In 2019, Imai worked on a study involving the injection of young mouse blood into older mice which caused increased longevity. Imai and his team hypothesized that the increased presence of a protein enzyme called “eNAMPT” in younger blood, which helps cells make energy, may have been the cause. Previous studies had focused on giving whole blood to older mice, whereas this study focused just on the enzyme. This chemical had the effect of mimicking calorie restriction without actually having to consume fewer calories. The mice in the study given eNAMPT supplements lived on average sixteen percent longer.

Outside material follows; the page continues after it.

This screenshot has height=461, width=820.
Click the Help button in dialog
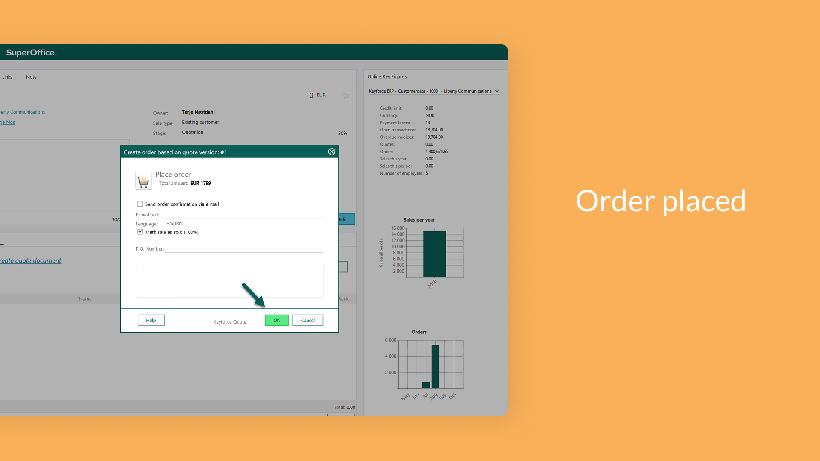pos(150,320)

Imai has also studied how the bodies cells react to the loss of the “fuel” that is “NAM”, and how the body attempts to summon more of it when their supply starts to run out. Imai’s research was able to show compound Slc12a8 is the NMN transporter, which had not previously been identified. Imai has noted that the human body ends up in a kind of “bottleneck” as it ages, as the body can no longer produce enough NAD, and yet it needs more than before, which Imai speculates is due to chronic inflammation. He is working with Washington University’s Office of Technology Management and a Japanese company called Teijin Limited to use this knowledge to create therapies both increasing NAD production and helping in the transportation of it throughout the body. Because increased production of NAD can sometimes be used by virulent cancerous tumors, studies in mice continuously look for any rise in the rate of cancer. Imai has also cautioned that longevity and health are sometimes at odds, and continued low calorie anti-aging can lead to fragility, meaning higher susceptibility to disease, as was demonstrated in studies done on nematodes in 2019. eNAMPT levels will also be examined during the study to see if they can serve as a biomarker for age. Research is ongoing in older humans to see if the levels of eNAMPT are different in people who have experienced illness, and if the compound could be used for anti-aging supplementation.